Corporate Buybacks, Rising Rates, And Commodities

“Watch these plays and distinguish between them,” Adams said. “Rates are driving Financials. Reflation is certainly driving Energy and Materials. The question is, will reflation turn into inflation, because that's probably what's going to be required for the energy stocks to perform better. Longer term, Financials have more legs, because the yield curve is becoming more upward sloping, and we think the profitability of Financials will improve, and will prove to be the driver of performance of that space over the course of 2021.”

How to Invest for 2021

The recovery is just beginning, ultimately, and investors need to keep this in mind. We are clearly still in the early phase of the economic cycle, Adams noted, and it is necessary to have some tolerance for risk if you want to see something like high single-digit returns in your portfolio.

Of course, the caveat is that investors have to determine their own appetite for risk, their overall investment goals, and where they are best positioned given their assessment of their portfolio, Adams noted.

With that in mind, investors who are prioritizing returns with some risk tolerance likely need at least some exposure to the equity market. We are likely to see equities outperform, and investors with an appropriate appetite for risk will not want to miss these potential gains.

For example, consider the last cycle coming out of the 2009 recession, where 2010 proved to be a relatively volatile year, but stock prices continued to rise and set off a decade-long outperformance for the equity market.

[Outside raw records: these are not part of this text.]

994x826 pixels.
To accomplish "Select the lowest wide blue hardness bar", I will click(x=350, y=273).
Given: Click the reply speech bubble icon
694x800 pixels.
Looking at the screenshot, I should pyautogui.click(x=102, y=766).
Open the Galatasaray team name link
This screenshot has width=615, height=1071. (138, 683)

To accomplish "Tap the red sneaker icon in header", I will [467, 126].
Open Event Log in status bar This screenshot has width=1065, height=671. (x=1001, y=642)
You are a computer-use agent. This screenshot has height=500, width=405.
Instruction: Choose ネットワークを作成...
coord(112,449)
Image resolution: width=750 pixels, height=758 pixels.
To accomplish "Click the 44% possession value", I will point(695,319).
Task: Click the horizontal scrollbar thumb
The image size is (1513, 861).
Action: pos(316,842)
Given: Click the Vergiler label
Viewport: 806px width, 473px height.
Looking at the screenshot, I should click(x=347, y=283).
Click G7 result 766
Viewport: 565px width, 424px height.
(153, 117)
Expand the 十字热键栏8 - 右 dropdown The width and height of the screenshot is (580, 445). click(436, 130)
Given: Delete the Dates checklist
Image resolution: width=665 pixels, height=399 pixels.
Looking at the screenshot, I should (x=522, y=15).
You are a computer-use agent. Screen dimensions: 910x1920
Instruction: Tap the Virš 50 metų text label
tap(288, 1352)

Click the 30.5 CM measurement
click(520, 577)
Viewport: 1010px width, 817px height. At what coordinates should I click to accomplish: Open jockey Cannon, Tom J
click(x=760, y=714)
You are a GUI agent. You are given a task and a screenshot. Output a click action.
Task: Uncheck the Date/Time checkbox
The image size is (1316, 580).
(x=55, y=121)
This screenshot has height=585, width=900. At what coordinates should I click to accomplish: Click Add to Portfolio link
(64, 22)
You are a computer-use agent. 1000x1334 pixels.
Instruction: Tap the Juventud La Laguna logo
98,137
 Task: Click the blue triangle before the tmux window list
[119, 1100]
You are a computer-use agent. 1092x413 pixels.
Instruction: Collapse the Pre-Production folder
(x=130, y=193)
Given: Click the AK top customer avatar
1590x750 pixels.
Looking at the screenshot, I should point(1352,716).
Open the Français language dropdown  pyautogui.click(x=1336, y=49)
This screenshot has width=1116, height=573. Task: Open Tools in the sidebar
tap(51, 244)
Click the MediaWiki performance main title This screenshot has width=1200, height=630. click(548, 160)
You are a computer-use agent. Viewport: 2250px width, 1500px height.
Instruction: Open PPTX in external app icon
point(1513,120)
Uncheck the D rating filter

This is typical behavior coming out of economic recessions, Adams noted. Normally, following a recession, we see years of very strong gains in equities.

“We’re so early in an economic recovery cycle right now that you do want to have exposure to risky assets, and assets that are somewhat levered to improving economic conditions and economic expansion,” Adams said. “You want to have some exposure to the stock market, despite the fact that a lot of people are definitely still somewhat hesitant to do so. I think there's still plenty of value left in equities.”